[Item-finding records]
════════

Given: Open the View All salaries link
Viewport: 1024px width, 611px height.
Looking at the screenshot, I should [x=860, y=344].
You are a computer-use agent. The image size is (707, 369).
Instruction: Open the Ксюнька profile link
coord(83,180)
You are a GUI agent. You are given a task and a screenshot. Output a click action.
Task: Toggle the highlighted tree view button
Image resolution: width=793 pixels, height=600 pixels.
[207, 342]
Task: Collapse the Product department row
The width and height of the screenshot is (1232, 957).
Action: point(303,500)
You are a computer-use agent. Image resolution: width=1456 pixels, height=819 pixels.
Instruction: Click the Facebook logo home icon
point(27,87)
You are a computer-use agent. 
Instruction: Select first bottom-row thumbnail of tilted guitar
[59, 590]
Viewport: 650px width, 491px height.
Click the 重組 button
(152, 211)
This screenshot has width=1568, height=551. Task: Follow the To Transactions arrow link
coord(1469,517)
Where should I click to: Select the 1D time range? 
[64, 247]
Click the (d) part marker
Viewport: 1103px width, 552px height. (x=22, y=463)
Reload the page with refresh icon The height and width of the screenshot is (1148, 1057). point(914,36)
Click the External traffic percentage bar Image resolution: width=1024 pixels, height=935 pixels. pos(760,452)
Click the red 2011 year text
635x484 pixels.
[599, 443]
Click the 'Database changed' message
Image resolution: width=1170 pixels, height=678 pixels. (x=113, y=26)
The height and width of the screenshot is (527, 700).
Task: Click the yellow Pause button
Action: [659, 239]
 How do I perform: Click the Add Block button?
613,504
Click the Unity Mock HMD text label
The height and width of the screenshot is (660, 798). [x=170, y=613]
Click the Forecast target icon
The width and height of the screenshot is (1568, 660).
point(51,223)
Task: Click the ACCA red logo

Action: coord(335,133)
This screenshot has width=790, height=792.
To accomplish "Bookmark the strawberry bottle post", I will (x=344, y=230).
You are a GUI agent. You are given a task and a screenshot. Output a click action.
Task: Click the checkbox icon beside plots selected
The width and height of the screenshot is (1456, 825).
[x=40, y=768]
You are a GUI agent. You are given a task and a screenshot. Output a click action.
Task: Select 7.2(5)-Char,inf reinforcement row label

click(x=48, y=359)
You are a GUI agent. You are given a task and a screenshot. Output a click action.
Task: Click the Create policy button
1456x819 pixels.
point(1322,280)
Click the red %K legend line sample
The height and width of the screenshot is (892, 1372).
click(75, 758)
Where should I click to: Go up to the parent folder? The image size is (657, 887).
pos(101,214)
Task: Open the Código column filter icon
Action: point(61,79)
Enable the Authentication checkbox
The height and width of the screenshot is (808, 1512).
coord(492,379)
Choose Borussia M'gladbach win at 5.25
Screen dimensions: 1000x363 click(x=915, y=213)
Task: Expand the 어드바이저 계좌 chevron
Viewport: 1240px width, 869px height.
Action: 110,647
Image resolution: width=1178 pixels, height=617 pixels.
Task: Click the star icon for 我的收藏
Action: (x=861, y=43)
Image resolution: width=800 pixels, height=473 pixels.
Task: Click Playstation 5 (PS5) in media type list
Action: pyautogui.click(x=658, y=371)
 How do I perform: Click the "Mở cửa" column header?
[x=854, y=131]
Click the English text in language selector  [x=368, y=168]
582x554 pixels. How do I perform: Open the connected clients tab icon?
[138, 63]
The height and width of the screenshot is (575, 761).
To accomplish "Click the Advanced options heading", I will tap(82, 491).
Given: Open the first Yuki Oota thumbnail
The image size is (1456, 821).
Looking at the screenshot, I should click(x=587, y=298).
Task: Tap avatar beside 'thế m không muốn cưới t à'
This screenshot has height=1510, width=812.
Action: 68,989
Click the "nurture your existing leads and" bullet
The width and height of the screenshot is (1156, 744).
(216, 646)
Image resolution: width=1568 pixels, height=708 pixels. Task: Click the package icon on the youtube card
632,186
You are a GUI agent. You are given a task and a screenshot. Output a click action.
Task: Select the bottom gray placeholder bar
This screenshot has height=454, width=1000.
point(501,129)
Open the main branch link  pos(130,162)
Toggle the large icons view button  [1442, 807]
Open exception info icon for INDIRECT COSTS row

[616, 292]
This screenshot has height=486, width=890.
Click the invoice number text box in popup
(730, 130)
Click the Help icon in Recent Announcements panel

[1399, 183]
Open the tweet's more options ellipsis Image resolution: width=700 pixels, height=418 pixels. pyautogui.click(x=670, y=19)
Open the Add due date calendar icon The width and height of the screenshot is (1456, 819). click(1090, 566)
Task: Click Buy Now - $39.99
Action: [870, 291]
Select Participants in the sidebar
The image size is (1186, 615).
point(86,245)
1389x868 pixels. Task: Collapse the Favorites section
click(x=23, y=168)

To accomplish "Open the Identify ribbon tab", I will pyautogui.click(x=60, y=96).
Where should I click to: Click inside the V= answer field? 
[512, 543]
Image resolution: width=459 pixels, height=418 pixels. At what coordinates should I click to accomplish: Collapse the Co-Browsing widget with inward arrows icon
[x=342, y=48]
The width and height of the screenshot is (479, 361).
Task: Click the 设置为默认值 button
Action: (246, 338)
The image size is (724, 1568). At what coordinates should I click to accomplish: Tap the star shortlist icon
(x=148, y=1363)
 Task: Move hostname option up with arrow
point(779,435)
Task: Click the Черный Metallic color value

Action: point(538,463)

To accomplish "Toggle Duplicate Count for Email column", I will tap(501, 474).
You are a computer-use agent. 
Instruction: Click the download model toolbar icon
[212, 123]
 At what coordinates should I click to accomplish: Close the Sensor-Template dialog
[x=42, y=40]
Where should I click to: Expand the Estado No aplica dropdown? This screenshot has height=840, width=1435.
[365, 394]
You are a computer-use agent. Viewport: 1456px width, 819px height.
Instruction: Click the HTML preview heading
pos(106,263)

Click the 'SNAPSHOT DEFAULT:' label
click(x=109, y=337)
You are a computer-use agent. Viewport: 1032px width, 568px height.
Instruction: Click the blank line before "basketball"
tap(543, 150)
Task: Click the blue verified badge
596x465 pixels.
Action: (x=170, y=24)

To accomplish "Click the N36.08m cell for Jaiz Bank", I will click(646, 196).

════════

Exercise task:
Copy out the stretch of lines from the one containing "Open the main" through the one containing "Open the tweet's", without changing anything.

Exercise answer:
Open the main branch link  pos(130,162)
Toggle the large icons view button  [1442, 807]
Open exception info icon for INDIRECT COSTS row

[616, 292]
This screenshot has height=486, width=890.
Click the invoice number text box in popup
(730, 130)
Click the Help icon in Recent Announcements panel

[1399, 183]
Open the tweet's more options ellipsis Image resolution: width=700 pixels, height=418 pixels. pyautogui.click(x=670, y=19)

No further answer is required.